No program better exemplifies this renewal than Rwanda’s “One Cow per Poor Family,” or “Girinka,” program. By providing dairy cows to poor families, Girinka plays a key role in the government’s efforts to alleviate poverty; Rwandans have received more than 145,000 cows since the program launched in 2006. The milk staves off malnutrition, while the sale of surplus milk and crops provides a supplemental income stream, which can then pay for health care and school fees. This success sustains itself, as the recipients are required to gift their firstborn female calf to another poor neighbor.

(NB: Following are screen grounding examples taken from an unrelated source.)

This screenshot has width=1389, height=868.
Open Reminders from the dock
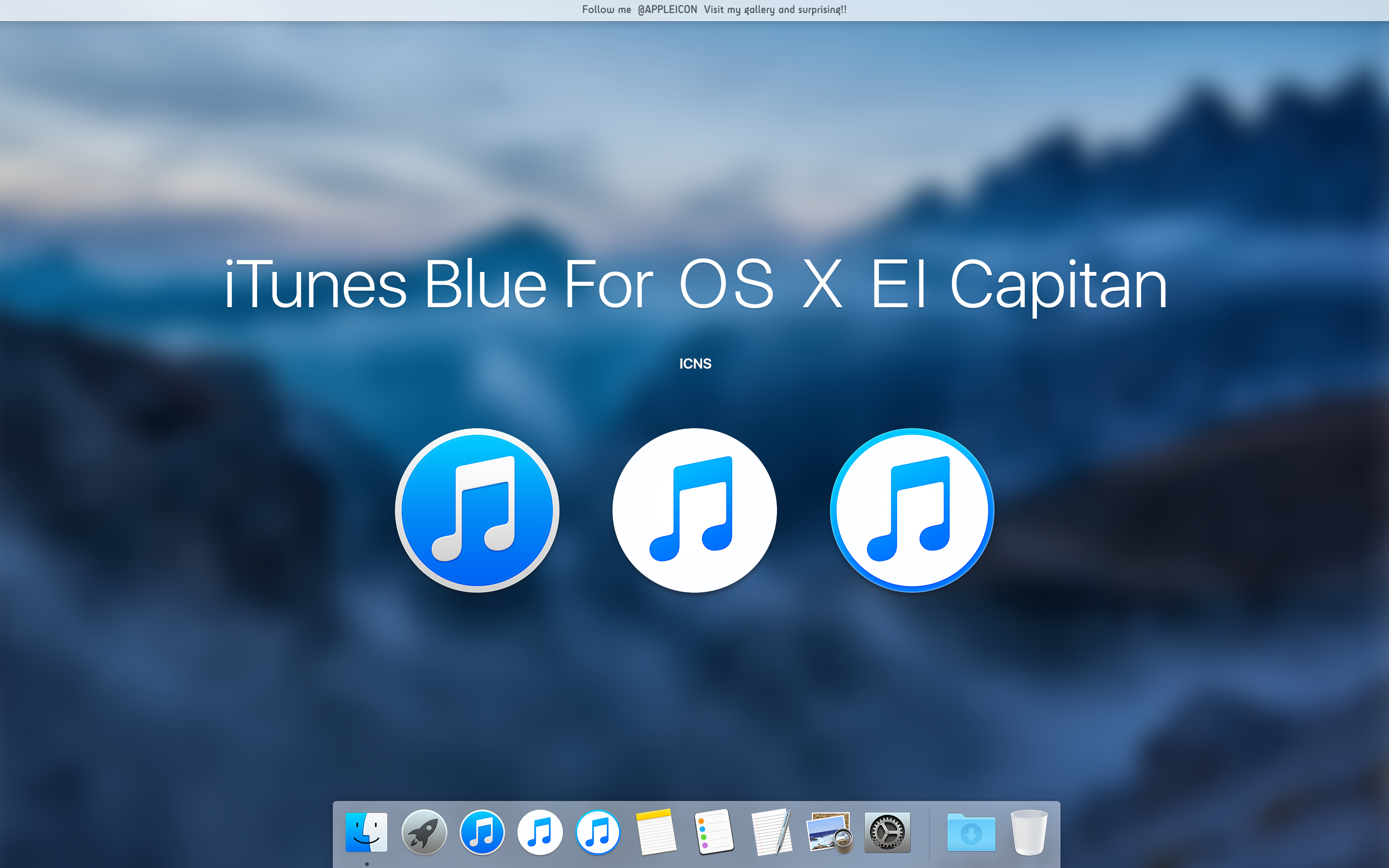pos(714,832)
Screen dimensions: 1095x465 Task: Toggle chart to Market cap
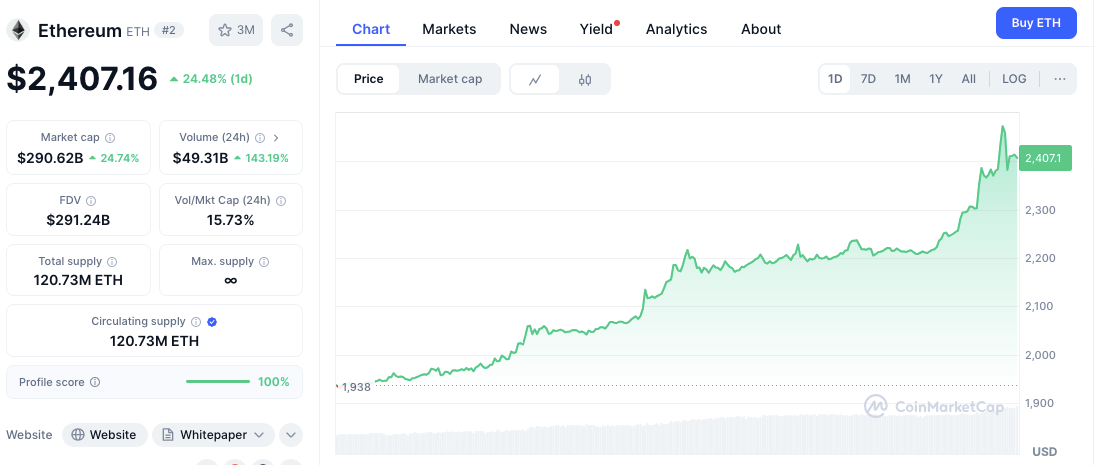[450, 79]
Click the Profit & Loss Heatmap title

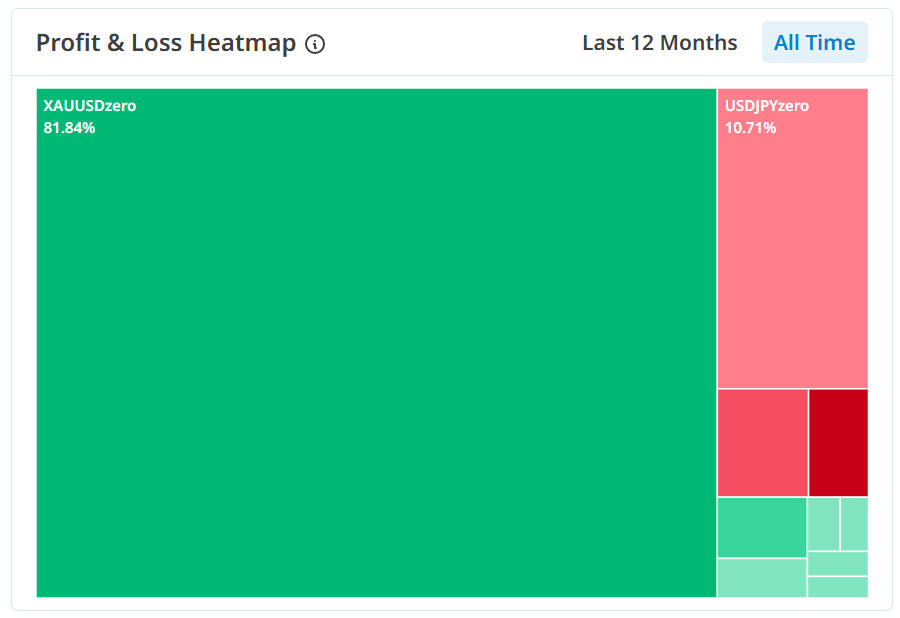[x=166, y=44]
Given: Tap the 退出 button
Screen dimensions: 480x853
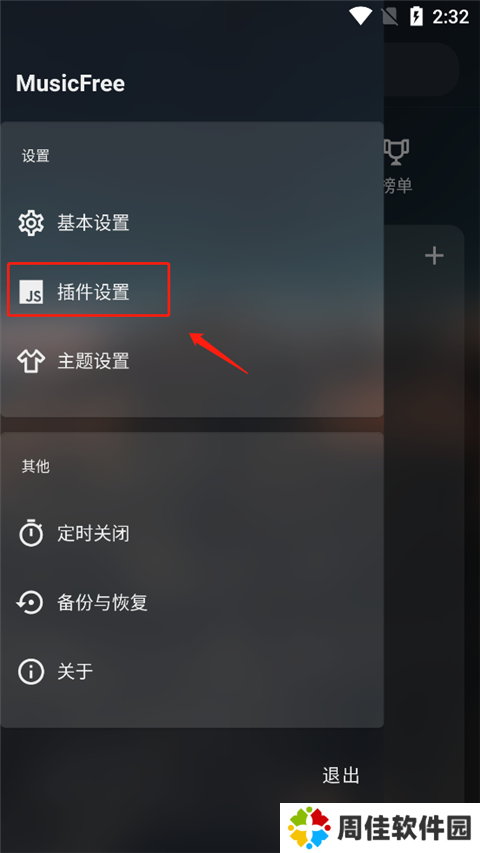Looking at the screenshot, I should click(x=341, y=775).
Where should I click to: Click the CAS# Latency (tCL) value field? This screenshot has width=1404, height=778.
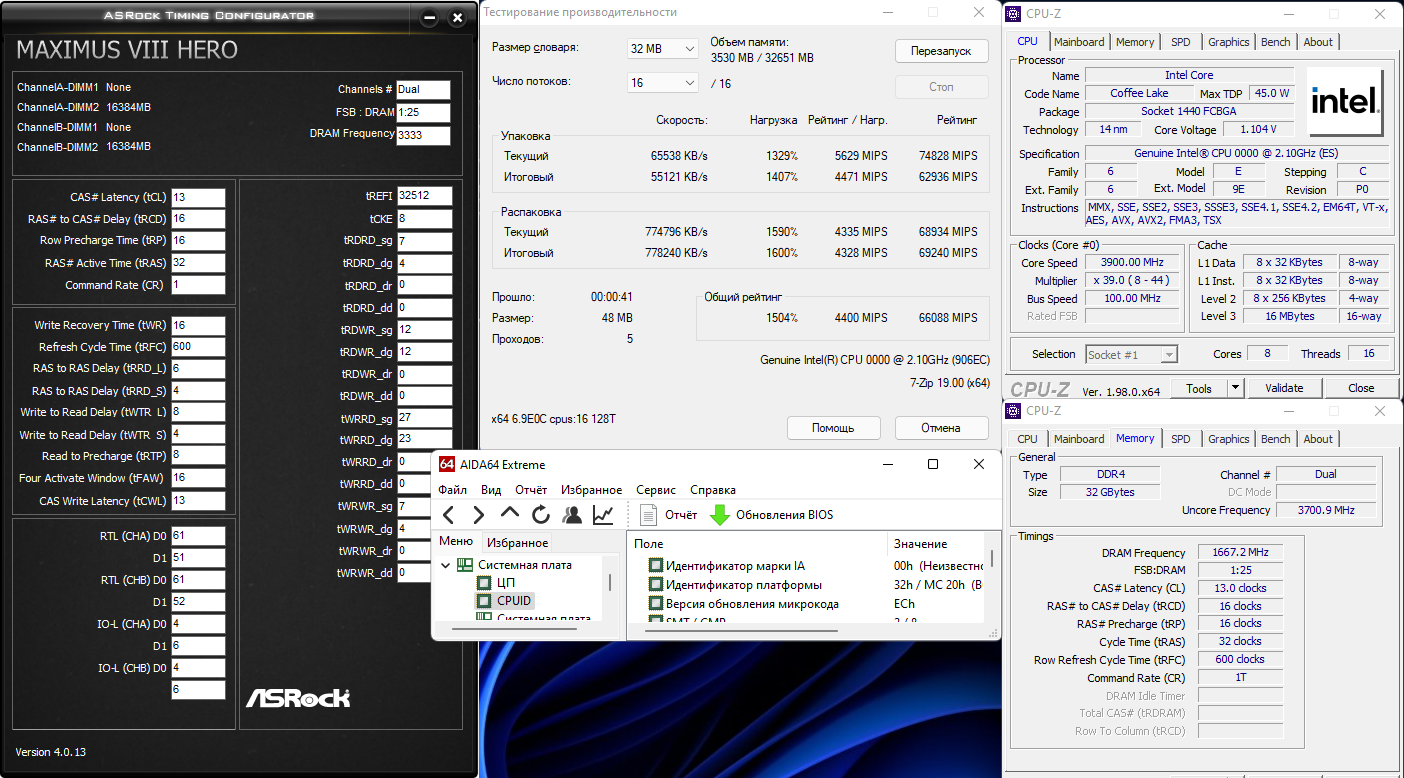point(198,197)
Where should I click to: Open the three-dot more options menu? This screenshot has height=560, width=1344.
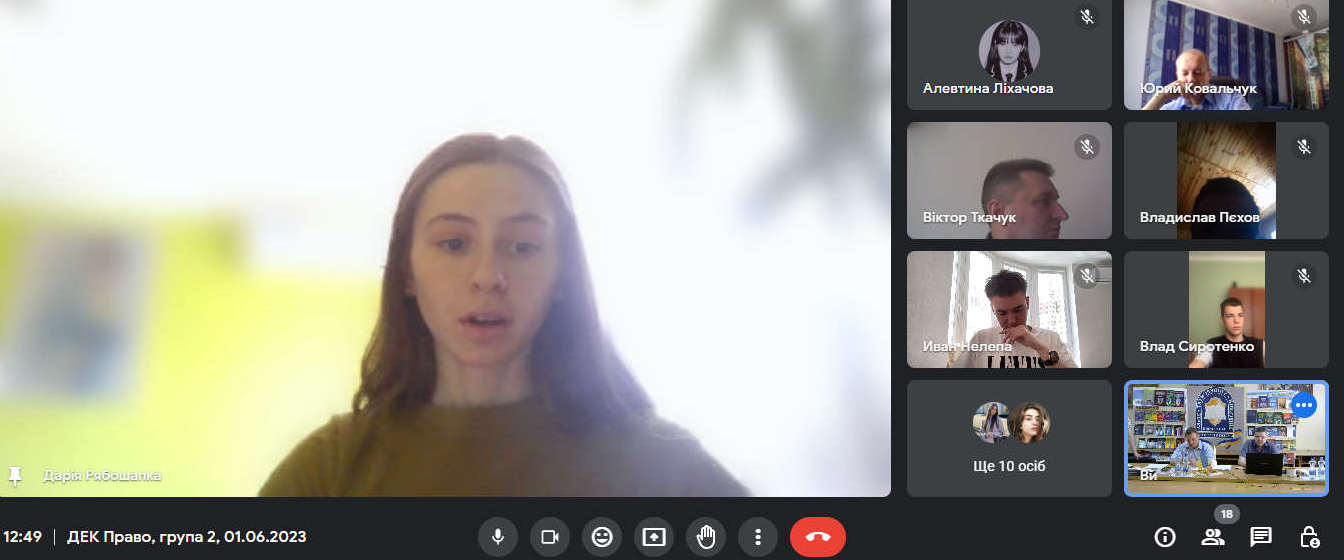pyautogui.click(x=758, y=537)
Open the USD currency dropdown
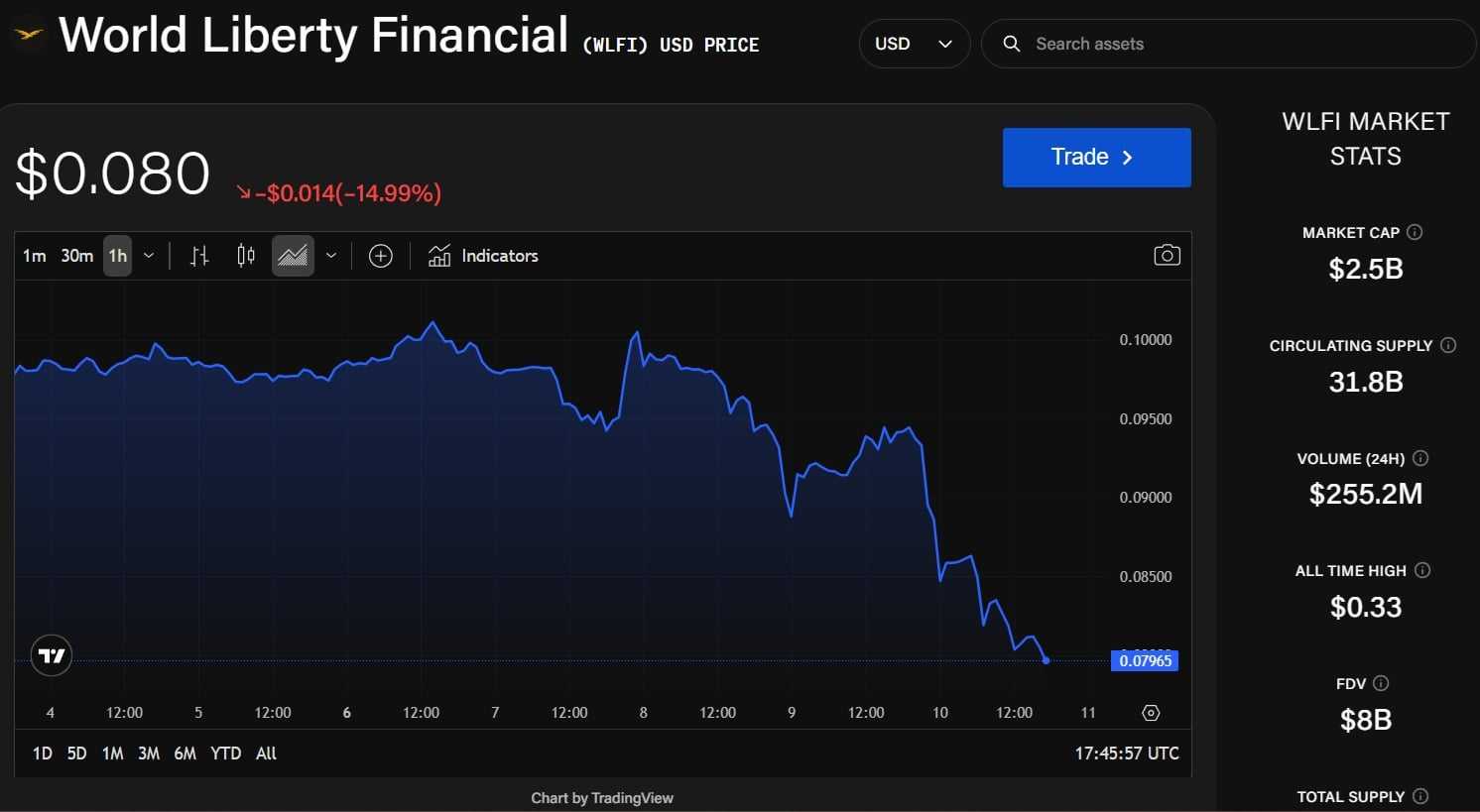Screen dimensions: 1480x812 point(914,44)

Inspired by what we saw, we wanted to share a gift that expressed our appreciation and aligned with Rwanda’s vision of self-reliance. Girinka seemed the most appropriate way to show our gratitude for all that we had learned. Cattle, economics and social status have been intertwined for generations in Rwanda. Historically, the Belgian colonial authority designated people as Tutsi or Hutu in part based on the ownership of cattle. Moreover, the gifting and exchange of cattle forms a bond between the giver and recipient. The gifting of cattle today signifies, in the words of President Kagame, that the Rwandan people “have chosen to develop [themselves] from within.”
We worked with Remy and the mayor of Kabgayi to identify a recipient, and they chose Antoinette. She lost her husband during the 1994 genocide and was considered among the poorer members of her community. The cow was officially transferred during a ceremony known as Guca ubwatsi jn—which symbolizes togetherness toward progress. Members of her community promised to support Antoinette in her caretaking of the cow. According to the mayor, Antoinette said she was “happy beyond words” with the generosity of the Wharton community.
Kristal Dehnad is a student in the Wharton MBA for Executives Program. She earned her B.S. at the University of California, Davis. Kristal currently works as managing director, partner relations and programs, at Stanford Management Company. Prior to working at Stanford, Kristal worked in corporate finance at Charles Schwab, Design Within Reach and a B2B startup. She is a CFA and CAIA charter holder.
Joseph Sinatra is a full-time, second-year Wharton MBA student. He has worked in impact investing and management consulting and is passionate about devising ways to help organizations scale.
Editor’s note: This essay first appeared as a post on the Wharton Blog Network.